## [DATA SUPPLIED]

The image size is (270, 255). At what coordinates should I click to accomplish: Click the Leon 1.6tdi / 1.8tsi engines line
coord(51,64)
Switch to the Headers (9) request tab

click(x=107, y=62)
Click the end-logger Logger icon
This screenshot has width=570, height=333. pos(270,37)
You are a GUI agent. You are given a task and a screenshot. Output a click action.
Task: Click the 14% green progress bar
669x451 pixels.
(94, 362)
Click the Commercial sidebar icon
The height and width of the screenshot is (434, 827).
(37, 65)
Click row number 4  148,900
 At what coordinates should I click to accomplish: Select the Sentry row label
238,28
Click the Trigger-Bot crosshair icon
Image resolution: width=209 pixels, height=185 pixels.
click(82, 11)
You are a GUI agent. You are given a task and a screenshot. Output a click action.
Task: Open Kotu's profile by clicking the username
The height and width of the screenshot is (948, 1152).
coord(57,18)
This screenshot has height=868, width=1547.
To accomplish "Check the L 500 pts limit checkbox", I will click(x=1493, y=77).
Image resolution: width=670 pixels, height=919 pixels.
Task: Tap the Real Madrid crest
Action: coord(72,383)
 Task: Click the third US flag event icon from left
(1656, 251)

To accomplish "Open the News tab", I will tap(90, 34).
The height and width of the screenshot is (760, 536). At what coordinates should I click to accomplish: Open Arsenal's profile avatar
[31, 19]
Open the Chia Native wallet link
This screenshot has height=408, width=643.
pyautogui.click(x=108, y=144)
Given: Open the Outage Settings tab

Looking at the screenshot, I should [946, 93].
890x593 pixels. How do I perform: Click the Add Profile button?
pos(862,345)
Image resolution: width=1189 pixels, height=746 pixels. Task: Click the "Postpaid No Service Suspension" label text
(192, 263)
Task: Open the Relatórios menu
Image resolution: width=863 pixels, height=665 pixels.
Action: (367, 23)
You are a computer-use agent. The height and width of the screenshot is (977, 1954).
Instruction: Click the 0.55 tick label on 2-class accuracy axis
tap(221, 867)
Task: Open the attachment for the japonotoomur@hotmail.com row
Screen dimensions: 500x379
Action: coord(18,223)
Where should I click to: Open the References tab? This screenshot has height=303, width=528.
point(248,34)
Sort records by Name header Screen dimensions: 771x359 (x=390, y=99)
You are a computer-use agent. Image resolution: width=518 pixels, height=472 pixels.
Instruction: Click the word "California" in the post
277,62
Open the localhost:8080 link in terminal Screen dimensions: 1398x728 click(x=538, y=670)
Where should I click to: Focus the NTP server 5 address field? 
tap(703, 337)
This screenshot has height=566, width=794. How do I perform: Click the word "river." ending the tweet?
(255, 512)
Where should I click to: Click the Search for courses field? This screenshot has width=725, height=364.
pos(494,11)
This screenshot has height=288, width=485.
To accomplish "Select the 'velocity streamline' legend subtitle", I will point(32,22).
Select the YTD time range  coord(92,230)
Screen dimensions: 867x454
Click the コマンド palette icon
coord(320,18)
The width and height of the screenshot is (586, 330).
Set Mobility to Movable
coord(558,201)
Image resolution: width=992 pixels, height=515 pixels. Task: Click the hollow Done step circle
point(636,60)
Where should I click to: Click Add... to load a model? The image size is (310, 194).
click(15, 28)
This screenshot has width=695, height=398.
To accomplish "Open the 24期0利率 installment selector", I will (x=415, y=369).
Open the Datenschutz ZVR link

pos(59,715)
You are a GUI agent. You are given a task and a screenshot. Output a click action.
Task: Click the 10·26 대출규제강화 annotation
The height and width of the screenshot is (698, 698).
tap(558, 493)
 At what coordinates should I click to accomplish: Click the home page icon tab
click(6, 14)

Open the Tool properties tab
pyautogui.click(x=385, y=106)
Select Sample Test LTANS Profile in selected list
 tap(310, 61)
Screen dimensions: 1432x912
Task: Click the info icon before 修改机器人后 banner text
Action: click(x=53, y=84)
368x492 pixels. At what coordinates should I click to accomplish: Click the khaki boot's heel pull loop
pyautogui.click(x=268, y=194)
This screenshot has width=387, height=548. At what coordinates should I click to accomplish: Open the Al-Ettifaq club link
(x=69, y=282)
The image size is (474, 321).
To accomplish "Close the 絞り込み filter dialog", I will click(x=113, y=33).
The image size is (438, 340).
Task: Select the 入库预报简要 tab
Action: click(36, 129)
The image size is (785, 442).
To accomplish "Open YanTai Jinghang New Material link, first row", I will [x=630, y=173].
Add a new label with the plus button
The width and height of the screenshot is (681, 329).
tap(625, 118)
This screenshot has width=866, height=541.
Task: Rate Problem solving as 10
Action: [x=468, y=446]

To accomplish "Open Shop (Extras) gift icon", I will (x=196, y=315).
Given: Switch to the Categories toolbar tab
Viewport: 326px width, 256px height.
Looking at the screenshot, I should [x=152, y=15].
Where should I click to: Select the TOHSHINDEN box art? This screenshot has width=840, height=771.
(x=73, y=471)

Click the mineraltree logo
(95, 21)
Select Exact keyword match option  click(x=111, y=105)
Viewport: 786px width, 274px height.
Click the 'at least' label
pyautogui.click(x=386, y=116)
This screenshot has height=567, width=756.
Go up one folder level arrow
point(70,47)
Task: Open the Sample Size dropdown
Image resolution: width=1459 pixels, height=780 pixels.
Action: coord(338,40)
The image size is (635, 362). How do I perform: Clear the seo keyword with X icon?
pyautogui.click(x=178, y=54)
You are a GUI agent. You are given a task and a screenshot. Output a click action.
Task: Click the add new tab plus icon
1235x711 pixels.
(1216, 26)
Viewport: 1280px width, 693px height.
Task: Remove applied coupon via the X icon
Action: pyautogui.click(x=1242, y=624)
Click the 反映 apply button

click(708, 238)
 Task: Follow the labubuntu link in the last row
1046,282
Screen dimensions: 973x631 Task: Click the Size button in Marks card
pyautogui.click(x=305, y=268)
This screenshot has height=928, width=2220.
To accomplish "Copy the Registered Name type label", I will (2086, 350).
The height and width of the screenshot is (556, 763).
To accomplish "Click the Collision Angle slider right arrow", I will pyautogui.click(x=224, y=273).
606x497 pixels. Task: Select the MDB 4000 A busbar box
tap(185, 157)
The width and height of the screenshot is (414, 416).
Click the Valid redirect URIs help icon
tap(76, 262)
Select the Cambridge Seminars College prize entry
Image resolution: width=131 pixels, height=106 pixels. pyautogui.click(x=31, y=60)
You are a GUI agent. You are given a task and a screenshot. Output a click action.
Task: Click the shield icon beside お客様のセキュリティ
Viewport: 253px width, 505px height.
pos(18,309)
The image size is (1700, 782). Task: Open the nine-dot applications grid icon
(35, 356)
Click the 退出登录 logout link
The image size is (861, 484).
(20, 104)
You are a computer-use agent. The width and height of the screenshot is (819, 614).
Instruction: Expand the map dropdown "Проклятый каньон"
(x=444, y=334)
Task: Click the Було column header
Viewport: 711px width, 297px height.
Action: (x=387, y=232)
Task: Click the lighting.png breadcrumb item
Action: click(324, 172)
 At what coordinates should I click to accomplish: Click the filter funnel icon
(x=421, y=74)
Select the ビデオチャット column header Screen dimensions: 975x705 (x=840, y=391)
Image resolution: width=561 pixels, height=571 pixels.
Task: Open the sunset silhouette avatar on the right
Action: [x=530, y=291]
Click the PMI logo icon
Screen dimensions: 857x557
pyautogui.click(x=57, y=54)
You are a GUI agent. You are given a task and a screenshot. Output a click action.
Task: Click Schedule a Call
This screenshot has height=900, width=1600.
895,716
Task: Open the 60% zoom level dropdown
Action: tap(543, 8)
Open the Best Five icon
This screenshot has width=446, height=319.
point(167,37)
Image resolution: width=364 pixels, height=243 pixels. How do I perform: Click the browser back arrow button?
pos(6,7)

## [EXERCISE AIM]
Return every line of the material above without any changes.

## [SOLUTION FOR THIS EXERCISE]
The image size is (270, 255). At what coordinates should I click to accomplish: Click the Leon 1.6tdi / 1.8tsi engines line
coord(51,64)
Switch to the Headers (9) request tab

click(x=107, y=62)
Click the end-logger Logger icon
This screenshot has width=570, height=333. pos(270,37)
You are a GUI agent. You are given a task and a screenshot. Output a click action.
Task: Click the 14% green progress bar
669x451 pixels.
(94, 362)
Click the Commercial sidebar icon
The height and width of the screenshot is (434, 827).
(37, 65)
Click row number 4  148,900
 At what coordinates should I click to accomplish: Select the Sentry row label
238,28
Click the Trigger-Bot crosshair icon
Image resolution: width=209 pixels, height=185 pixels.
click(82, 11)
You are a GUI agent. You are given a task and a screenshot. Output a click action.
Task: Open Kotu's profile by clicking the username
The height and width of the screenshot is (948, 1152).
coord(57,18)
This screenshot has height=868, width=1547.
To accomplish "Check the L 500 pts limit checkbox", I will click(x=1493, y=77).
Image resolution: width=670 pixels, height=919 pixels.
Task: Tap the Real Madrid crest
Action: coord(72,383)
 Task: Click the third US flag event icon from left
(1656, 251)

To accomplish "Open the News tab", I will tap(90, 34).
The height and width of the screenshot is (760, 536). At what coordinates should I click to accomplish: Open Arsenal's profile avatar
[31, 19]
Open the Chia Native wallet link
This screenshot has height=408, width=643.
pyautogui.click(x=108, y=144)
Given: Open the Outage Settings tab

Looking at the screenshot, I should [946, 93].
890x593 pixels. How do I perform: Click the Add Profile button?
pos(862,345)
Image resolution: width=1189 pixels, height=746 pixels. Task: Click the "Postpaid No Service Suspension" label text
(192, 263)
Task: Open the Relatórios menu
Image resolution: width=863 pixels, height=665 pixels.
Action: (367, 23)
You are a computer-use agent. The height and width of the screenshot is (977, 1954).
Instruction: Click the 0.55 tick label on 2-class accuracy axis
tap(221, 867)
Task: Open the attachment for the japonotoomur@hotmail.com row
Screen dimensions: 500x379
Action: coord(18,223)
Where should I click to: Open the References tab? This screenshot has height=303, width=528.
point(248,34)
Sort records by Name header Screen dimensions: 771x359 (x=390, y=99)
You are a computer-use agent. Image resolution: width=518 pixels, height=472 pixels.
Instruction: Click the word "California" in the post
277,62
Open the localhost:8080 link in terminal Screen dimensions: 1398x728 click(x=538, y=670)
Where should I click to: Focus the NTP server 5 address field? 
tap(703, 337)
This screenshot has height=566, width=794. How do I perform: Click the word "river." ending the tweet?
(255, 512)
Where should I click to: Click the Search for courses field? This screenshot has width=725, height=364.
pos(494,11)
This screenshot has height=288, width=485.
To accomplish "Select the 'velocity streamline' legend subtitle", I will point(32,22).
Select the YTD time range  coord(92,230)
Screen dimensions: 867x454
Click the コマンド palette icon
coord(320,18)
The width and height of the screenshot is (586, 330).
Set Mobility to Movable
coord(558,201)
Image resolution: width=992 pixels, height=515 pixels. Task: Click the hollow Done step circle
point(636,60)
Where should I click to: Click Add... to load a model? The image size is (310, 194).
click(15, 28)
This screenshot has width=695, height=398.
To accomplish "Open the 24期0利率 installment selector", I will (x=415, y=369).
Open the Datenschutz ZVR link

pos(59,715)
You are a GUI agent. You are given a task and a screenshot. Output a click action.
Task: Click the 10·26 대출규제강화 annotation
The height and width of the screenshot is (698, 698).
tap(558, 493)
 At what coordinates should I click to accomplish: Click the home page icon tab
click(6, 14)

Open the Tool properties tab
pyautogui.click(x=385, y=106)
Select Sample Test LTANS Profile in selected list
 tap(310, 61)
Screen dimensions: 1432x912
Task: Click the info icon before 修改机器人后 banner text
Action: click(x=53, y=84)
368x492 pixels. At what coordinates should I click to accomplish: Click the khaki boot's heel pull loop
pyautogui.click(x=268, y=194)
This screenshot has width=387, height=548. At what coordinates should I click to accomplish: Open the Al-Ettifaq club link
(x=69, y=282)
The image size is (474, 321).
To accomplish "Close the 絞り込み filter dialog", I will click(x=113, y=33).
The image size is (438, 340).
Task: Select the 入库预报简要 tab
Action: click(36, 129)
The image size is (785, 442).
To accomplish "Open YanTai Jinghang New Material link, first row", I will [x=630, y=173].
Add a new label with the plus button
The width and height of the screenshot is (681, 329).
tap(625, 118)
This screenshot has width=866, height=541.
Task: Rate Problem solving as 10
Action: [x=468, y=446]

To accomplish "Open Shop (Extras) gift icon", I will (x=196, y=315).
Given: Switch to the Categories toolbar tab
Viewport: 326px width, 256px height.
Looking at the screenshot, I should [x=152, y=15].
Where should I click to: Select the TOHSHINDEN box art? This screenshot has width=840, height=771.
(x=73, y=471)

Click the mineraltree logo
(95, 21)
Select Exact keyword match option  click(x=111, y=105)
Viewport: 786px width, 274px height.
Click the 'at least' label
pyautogui.click(x=386, y=116)
This screenshot has height=567, width=756.
Go up one folder level arrow
point(70,47)
Task: Open the Sample Size dropdown
Image resolution: width=1459 pixels, height=780 pixels.
Action: coord(338,40)
The image size is (635, 362). How do I perform: Clear the seo keyword with X icon?
pyautogui.click(x=178, y=54)
You are a GUI agent. You are given a task and a screenshot. Output a click action.
Task: Click the add new tab plus icon
1235x711 pixels.
(1216, 26)
Viewport: 1280px width, 693px height.
Task: Remove applied coupon via the X icon
Action: pyautogui.click(x=1242, y=624)
Click the 反映 apply button

click(708, 238)
 Task: Follow the labubuntu link in the last row
1046,282
Screen dimensions: 973x631 Task: Click the Size button in Marks card
pyautogui.click(x=305, y=268)
This screenshot has height=928, width=2220.
To accomplish "Copy the Registered Name type label", I will (2086, 350).
The height and width of the screenshot is (556, 763).
To accomplish "Click the Collision Angle slider right arrow", I will pyautogui.click(x=224, y=273).
606x497 pixels. Task: Select the MDB 4000 A busbar box
tap(185, 157)
The width and height of the screenshot is (414, 416).
Click the Valid redirect URIs help icon
tap(76, 262)
Select the Cambridge Seminars College prize entry
Image resolution: width=131 pixels, height=106 pixels. pyautogui.click(x=31, y=60)
You are a GUI agent. You are given a task and a screenshot. Output a click action.
Task: Click the shield icon beside お客様のセキュリティ
Viewport: 253px width, 505px height.
pos(18,309)
The image size is (1700, 782). Task: Open the nine-dot applications grid icon
(35, 356)
Click the 退出登录 logout link
The image size is (861, 484).
(20, 104)
You are a computer-use agent. The width and height of the screenshot is (819, 614).
Instruction: Expand the map dropdown "Проклятый каньон"
(x=444, y=334)
Task: Click the Було column header
Viewport: 711px width, 297px height.
Action: (x=387, y=232)
Task: Click the lighting.png breadcrumb item
Action: click(324, 172)
 At what coordinates should I click to accomplish: Click the filter funnel icon
(x=421, y=74)
Select the ビデオチャット column header Screen dimensions: 975x705 (x=840, y=391)
Image resolution: width=561 pixels, height=571 pixels.
Task: Open the sunset silhouette avatar on the right
Action: [x=530, y=291]
Click the PMI logo icon
Screen dimensions: 857x557
pyautogui.click(x=57, y=54)
You are a GUI agent. You are given a task and a screenshot. Output a click action.
Task: Click Schedule a Call
This screenshot has height=900, width=1600.
895,716
Task: Open the 60% zoom level dropdown
Action: tap(543, 8)
Open the Best Five icon
This screenshot has width=446, height=319.
point(167,37)
Image resolution: width=364 pixels, height=243 pixels. How do I perform: Click the browser back arrow button?
pos(6,7)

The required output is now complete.